Competitors built out and maintain their own equivalent CDNs and storage solutions that are more ~10x more expensive to maintain and operate than going through Cloudflare. Basically, Cloudflare is doing to CDNs and storage what AWS and friends did to compute.
But reality is a bit more complicated than that. Migrating data + pointers to that data, en masse, isn't super easy (although things like Sippy make it easier).
In addition, there's all the capex that's gone into building systems around the assumptions of their blend data centers, homegrown CDNs, mix of storage systems. There's a sunk cost fallacy at play, as well as the inertia of knowing how to maintain the old system and not having any experience with the new system.
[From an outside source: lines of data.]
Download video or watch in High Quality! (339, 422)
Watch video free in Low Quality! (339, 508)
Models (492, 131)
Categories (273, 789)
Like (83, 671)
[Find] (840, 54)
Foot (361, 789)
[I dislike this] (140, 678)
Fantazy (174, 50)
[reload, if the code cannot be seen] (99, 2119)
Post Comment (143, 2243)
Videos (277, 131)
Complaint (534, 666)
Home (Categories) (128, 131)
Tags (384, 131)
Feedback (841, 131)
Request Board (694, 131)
It's not impossible, but it'd require a lot of willpower and energy that these companies (who are 10+ years into their life cycles) don't really possess.
Having seen the inside of orgs like that before, starting from scratch is ~10x-100x easier, depending on the blend of bureaucracy on the menu.
And the difference is that you will fail your customers when that time comes because you'll just get suspended (we've seen some cases here on the forum) and you'll have to come here to complain so the ceo/cto resumes things for you.
In their docs they explicitly state it as an attractive feature to leverage, so that’d surprise me.
That being said, I’m not planning to serve particularly large files with any meaningful frequency, so in my particular case I’m not concerned about that possibility. (I’m distributing low bitrate audio, and small images, mostly).
If I were trying to build YouTube or whatever I’d be more concerned.
That being said, with their storage pricing and network set up as they are, I think they make plenty of money off of a hypothetical YouTube clone.
I do think they’ll raise prices eventually. But it’s a highly competitive space, so it feels like there’s a stable ceiling.
> I’m distributing low bitrate audio, and small images, mostly
This means the cache-size would be much smaller though.
Re cache-size, maybe I've misunderstood what you mean by cache size limiting, but yeah that's my point – I don't need a massive cache size for my application. My data doesn't lend itself much to large and distributed spikes. Egress is spiky, but centralized to a few files at a time. e.g. if there were to be a single day where 1TB were downloaded at once, 80% of it would be concentrated into ~20 400MB-sized files.
> They were also seeing ~30TB of daily egress on a non-enterprise plan, which would absolutely never happen in my case – 1TB of daily egress would be a p99.9 event.
I don't understand what media company you'll be competing against if you'll use just 30TB/month of bandwidth.